++++ DATA EXTRACTS

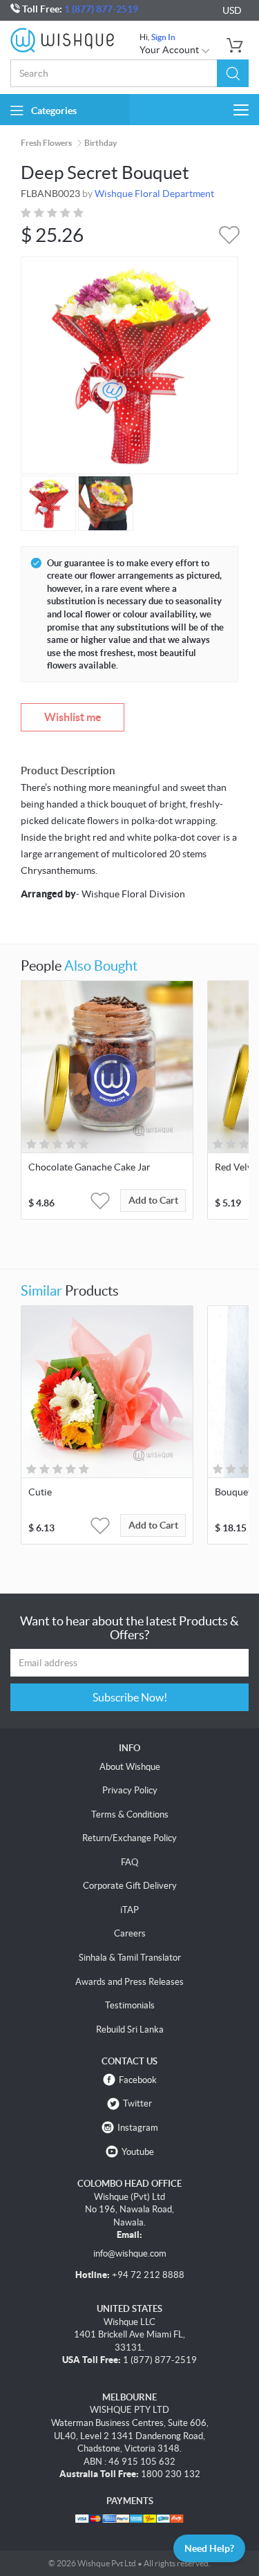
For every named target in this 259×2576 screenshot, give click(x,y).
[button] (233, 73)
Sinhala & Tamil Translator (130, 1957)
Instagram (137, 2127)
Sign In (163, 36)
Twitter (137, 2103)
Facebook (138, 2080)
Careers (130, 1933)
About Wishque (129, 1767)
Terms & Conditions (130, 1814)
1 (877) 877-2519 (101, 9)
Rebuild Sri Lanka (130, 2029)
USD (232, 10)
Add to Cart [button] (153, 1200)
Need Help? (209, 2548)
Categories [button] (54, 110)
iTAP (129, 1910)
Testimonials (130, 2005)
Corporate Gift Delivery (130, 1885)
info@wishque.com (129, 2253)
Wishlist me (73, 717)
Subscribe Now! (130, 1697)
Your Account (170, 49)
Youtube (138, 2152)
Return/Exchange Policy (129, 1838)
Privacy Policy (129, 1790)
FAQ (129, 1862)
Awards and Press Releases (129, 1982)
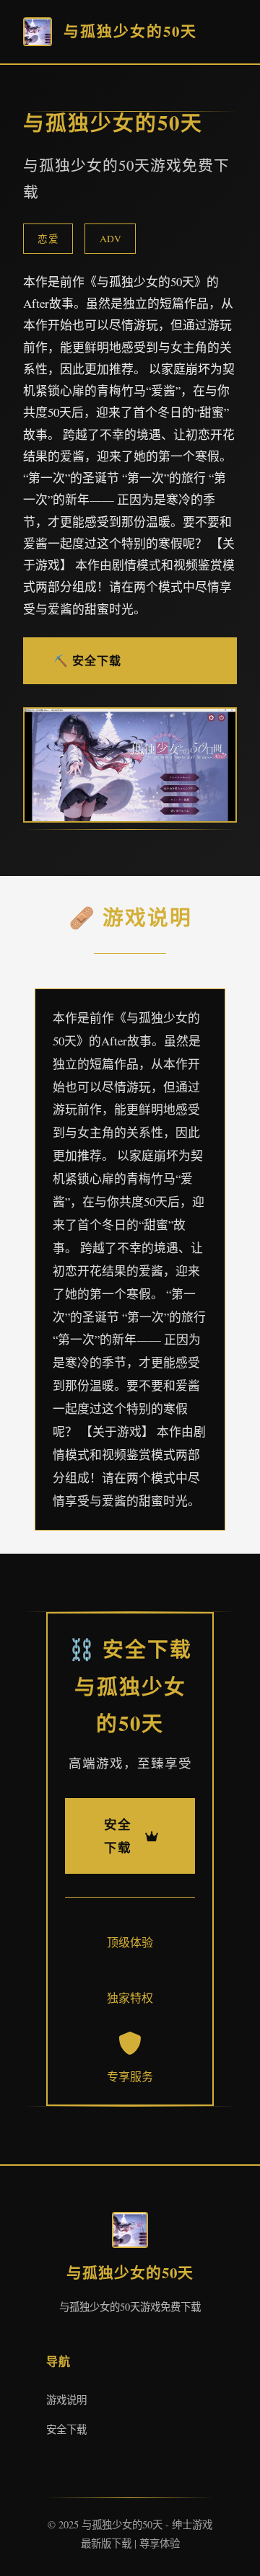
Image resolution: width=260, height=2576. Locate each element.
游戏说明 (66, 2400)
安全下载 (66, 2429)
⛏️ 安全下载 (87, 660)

++++++++
++++ DATA EXTRACTS

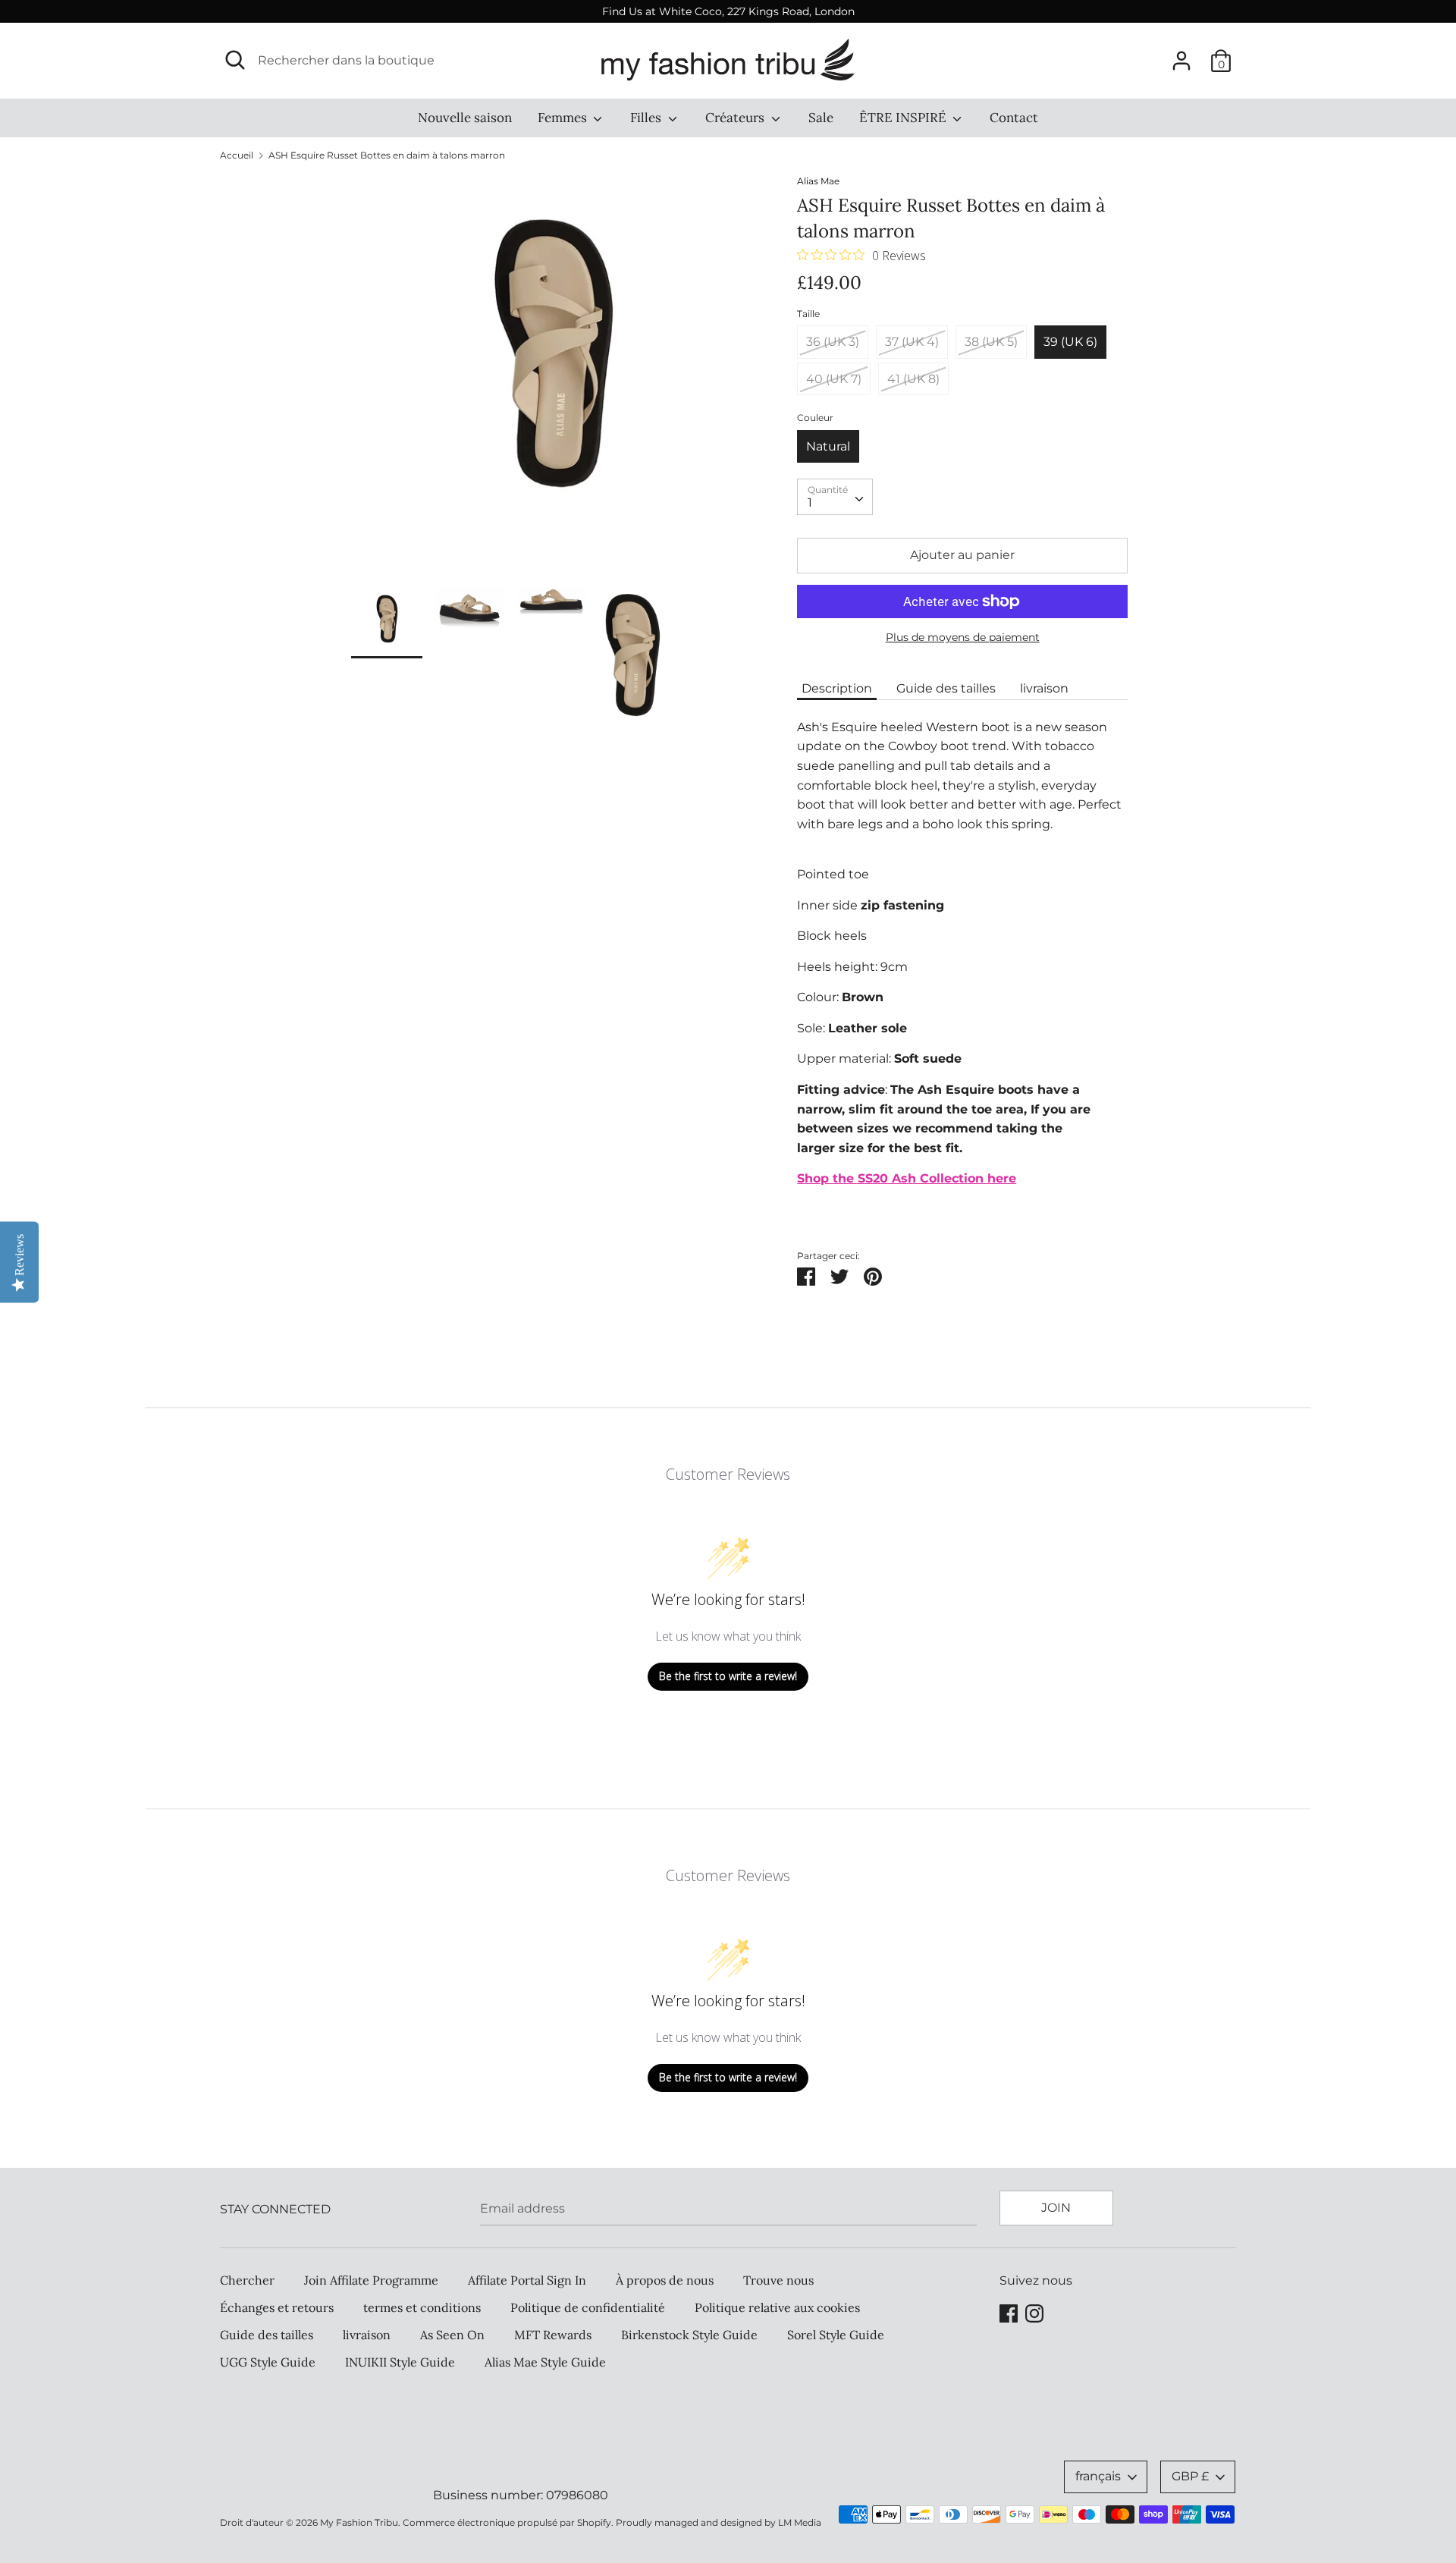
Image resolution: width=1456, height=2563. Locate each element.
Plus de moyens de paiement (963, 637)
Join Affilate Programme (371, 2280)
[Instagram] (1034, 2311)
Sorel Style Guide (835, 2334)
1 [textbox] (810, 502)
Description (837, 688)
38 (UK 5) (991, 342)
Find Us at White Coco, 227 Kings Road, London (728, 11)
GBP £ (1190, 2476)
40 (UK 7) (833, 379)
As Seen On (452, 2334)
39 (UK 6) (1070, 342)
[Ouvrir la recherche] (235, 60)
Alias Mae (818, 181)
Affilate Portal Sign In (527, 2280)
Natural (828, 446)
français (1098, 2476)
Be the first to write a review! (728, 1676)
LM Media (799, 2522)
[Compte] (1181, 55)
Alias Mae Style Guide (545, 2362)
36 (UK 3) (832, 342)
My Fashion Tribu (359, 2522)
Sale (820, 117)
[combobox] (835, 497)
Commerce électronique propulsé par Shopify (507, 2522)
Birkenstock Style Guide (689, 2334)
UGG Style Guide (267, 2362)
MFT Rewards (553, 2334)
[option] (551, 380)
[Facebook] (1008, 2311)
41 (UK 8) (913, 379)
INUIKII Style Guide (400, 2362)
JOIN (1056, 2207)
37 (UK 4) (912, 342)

++++++++
++++ DATA EXTRACTS

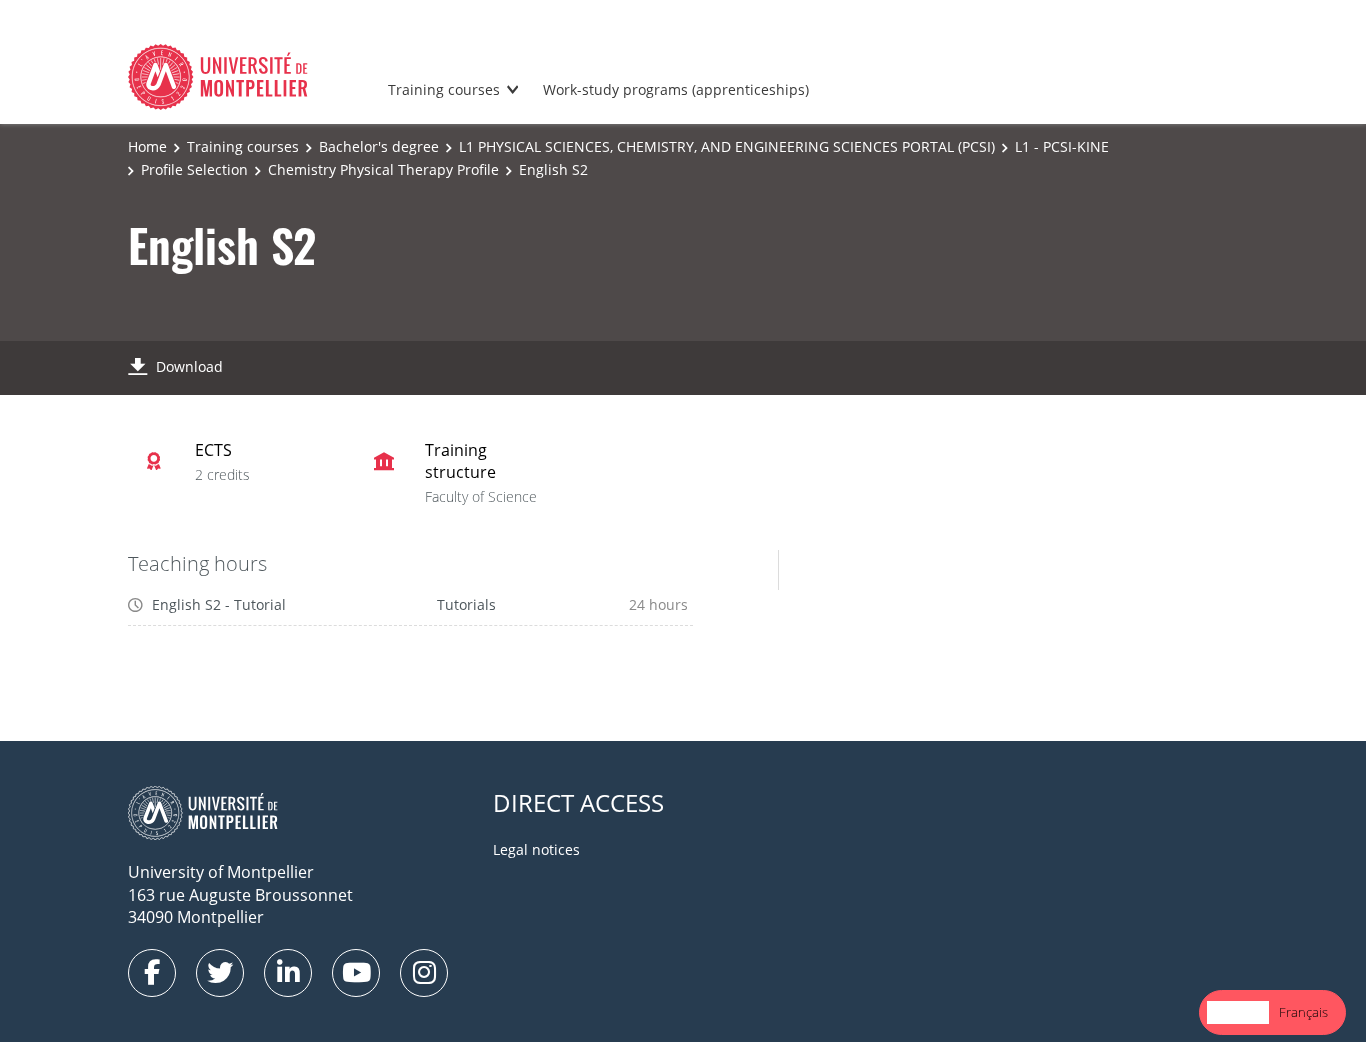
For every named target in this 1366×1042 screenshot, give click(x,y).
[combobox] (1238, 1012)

++++++++

== TASK REQUIREMENTS ==
From the records above, extract exactly and only the lines that begin at the line with "For every named target in this 259×2576" and stop after the line with "Wishlist me (73, 717)".

== EXERCISE OUTPUT ==
For every named target in this 259×2576 screenshot, give click(x,y).
[button] (233, 73)
Sinhala & Tamil Translator (130, 1957)
Instagram (137, 2127)
Sign In (163, 36)
Twitter (137, 2103)
Facebook (138, 2080)
Careers (130, 1933)
About Wishque (129, 1767)
Terms & Conditions (130, 1814)
1 (877) 877-2519 (101, 9)
Rebuild Sri Lanka (130, 2029)
USD (232, 10)
Add to Cart [button] (153, 1200)
Need Help? (209, 2548)
Categories [button] (54, 110)
iTAP (129, 1910)
Testimonials (130, 2005)
Corporate Gift Delivery (130, 1885)
info@wishque.com (129, 2253)
Wishlist me (73, 717)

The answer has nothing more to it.